Di piu’: attrezzandosi per salvaguardare il portafoglio commerciale costituito dagli ordini acquisiti e dal fatturato attuale, le imprese si impegnano a “riaprire gli stabilimenti dopo la la pausa estiva”. Sono gli impegni messi nero su bianco dalle parti, oggi dopo l’incontro del tavolo specifico all’assessorato regionale delle Attivita’ produttive. La Regione si impegna a riconvocare il tavolo entro il 25 agosto. Iniziato verso ora di pranzo, in presenza, tra gli altri, del sottosegretario alla presidenza della giunta regionale Andrea Rossi, il tavolo e’ durato diverse ore: all’ingresso dell’assessorato un bel gruppo di lavoratori ha presidiato a suon di bandiere rosse, della Fillea-Cgil in particolare, e striscioni.

Il sindacato, che apprezza l’attenzione delle Istituzioni e in particolare l’impegno dei sindaci dei Comuni coinvolti, parla di “lungo e complicato incontro” e precisa che lo stato di agitazione continua finche’ non si passera’ dalle parole ai fatti. Da giorni i sindacati stavano pressando Legacoop affinche’ prendesse posizione nella vicenda, visto tra l”altro che il progetto di aggregazione delle coop dei serramenti finora e’ rimasto sulla carta. Cosi’, nel verbale condiviso oggi dopo il summit vengono strappati impegni precisi.

L’obiettivo del nuovo piano di rilancio viene definito di “rilievo sociale”, oltre che economico, proprio per la salvaguardia dell’occupazione. Lo stesso piano verra’ man mano verificato dalle parti. In questo quadro, la Regione si prepara ad accompagnare la gestione della crisi tramite tutti gli strumenti individuati dall’accordo sulle filiera delle costruzioni del 2 aprile scorso, piano delle politiche attive compreso. Altre risorse regionali dovrebbero arrivare a settembre.
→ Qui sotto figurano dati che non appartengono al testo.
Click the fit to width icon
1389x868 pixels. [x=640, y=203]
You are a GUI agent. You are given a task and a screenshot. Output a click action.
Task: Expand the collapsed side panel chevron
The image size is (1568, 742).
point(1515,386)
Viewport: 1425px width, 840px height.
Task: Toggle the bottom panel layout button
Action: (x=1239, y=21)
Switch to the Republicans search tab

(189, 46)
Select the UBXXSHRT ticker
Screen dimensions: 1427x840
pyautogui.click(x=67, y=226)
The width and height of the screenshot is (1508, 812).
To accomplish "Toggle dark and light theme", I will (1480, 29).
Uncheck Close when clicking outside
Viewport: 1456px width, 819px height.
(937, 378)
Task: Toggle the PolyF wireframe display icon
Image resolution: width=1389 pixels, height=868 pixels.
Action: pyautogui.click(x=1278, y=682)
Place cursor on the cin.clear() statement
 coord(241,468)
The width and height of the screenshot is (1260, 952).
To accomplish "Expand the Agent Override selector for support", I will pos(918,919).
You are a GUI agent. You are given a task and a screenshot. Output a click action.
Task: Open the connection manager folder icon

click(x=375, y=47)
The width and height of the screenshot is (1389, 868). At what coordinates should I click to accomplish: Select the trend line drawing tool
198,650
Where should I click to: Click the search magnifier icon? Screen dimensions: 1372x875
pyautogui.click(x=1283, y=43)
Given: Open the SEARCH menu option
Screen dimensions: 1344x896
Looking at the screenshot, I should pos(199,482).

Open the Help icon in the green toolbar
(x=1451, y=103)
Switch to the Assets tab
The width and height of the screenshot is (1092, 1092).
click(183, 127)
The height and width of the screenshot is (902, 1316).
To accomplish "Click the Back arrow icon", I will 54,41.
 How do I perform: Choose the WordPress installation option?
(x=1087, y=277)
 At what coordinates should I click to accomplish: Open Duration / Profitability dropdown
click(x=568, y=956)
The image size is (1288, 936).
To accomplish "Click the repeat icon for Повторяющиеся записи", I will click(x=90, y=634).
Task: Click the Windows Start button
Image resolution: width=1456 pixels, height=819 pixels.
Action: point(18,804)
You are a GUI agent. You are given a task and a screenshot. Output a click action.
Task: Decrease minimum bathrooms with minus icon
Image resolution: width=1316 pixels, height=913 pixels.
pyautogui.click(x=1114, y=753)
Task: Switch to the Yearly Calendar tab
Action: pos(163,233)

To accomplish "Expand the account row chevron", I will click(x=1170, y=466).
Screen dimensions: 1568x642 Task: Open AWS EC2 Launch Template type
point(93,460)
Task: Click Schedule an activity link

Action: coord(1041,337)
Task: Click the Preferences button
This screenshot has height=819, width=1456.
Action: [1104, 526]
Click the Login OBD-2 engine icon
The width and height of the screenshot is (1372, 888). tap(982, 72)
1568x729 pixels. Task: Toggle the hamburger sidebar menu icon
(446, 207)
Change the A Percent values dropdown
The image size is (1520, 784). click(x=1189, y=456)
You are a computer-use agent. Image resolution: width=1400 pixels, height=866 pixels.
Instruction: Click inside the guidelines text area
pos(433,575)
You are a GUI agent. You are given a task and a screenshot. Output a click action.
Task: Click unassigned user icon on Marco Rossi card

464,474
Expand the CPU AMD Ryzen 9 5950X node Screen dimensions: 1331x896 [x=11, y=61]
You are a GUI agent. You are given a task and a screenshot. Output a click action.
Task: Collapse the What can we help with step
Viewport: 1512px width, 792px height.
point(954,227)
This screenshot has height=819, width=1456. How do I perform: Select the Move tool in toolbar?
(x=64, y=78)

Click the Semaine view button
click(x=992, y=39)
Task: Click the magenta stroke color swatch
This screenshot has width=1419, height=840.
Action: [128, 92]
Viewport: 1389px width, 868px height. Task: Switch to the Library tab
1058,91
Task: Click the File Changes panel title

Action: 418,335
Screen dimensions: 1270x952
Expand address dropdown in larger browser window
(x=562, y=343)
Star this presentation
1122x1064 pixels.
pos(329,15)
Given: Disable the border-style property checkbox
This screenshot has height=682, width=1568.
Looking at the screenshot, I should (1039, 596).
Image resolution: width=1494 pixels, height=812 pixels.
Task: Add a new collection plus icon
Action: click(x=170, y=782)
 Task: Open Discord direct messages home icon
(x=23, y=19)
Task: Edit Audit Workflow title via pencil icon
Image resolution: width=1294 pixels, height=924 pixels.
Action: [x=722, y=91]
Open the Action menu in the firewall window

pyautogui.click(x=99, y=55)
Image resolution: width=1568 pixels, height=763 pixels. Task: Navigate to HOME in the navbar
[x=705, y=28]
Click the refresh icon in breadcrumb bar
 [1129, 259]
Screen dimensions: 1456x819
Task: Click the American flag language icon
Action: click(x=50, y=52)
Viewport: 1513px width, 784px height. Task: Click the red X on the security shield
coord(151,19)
Il sottosegretario Rossi: “Dobbiamo tutelare 540 posti”
“Anche in considerazione del fatto che come Regione abbiamo fatto del lavoro una priorita’ assoluta, faremo quanto possibile per affrontare con il massimo impegno anche questa situazione complessa”. Cosi’ il sottosegretario alla presidenza della giunta regionale, Andrea Rossi, commenta dopo il tavolo di crisi oggi pomeriggio in Regione con le coop Open.Co e Lavoranti in legno, produttrici di serramenti in legno con sedi a Castelvetro, S. Martino in Rio e Ferrara. In particolare, e’ emerso l’impegno, con l’aiuto di Legacoop, a definire un piano operativo capace di sostenere la continuita’ della produzione, che resta la condizione necessaria per garantire la salvaguardia dei livelli occupazionali. Soprattutto, e’ stato assicurato che gli stabilimenti riapriranno dopo la pausa estiva. Completa Rossi: “Certo quello di oggi e’ stato un primo momento importante di confronto e di condivisione rispetto ad una situazione complessiva difficile, rispetto alla quale la filiera dell’edilizia soffre particolarmente. In questo caso stiamo parlando di 540 posti di lavoro, la cui tutela rappresenta un impegno chiaro” (fonte Dire).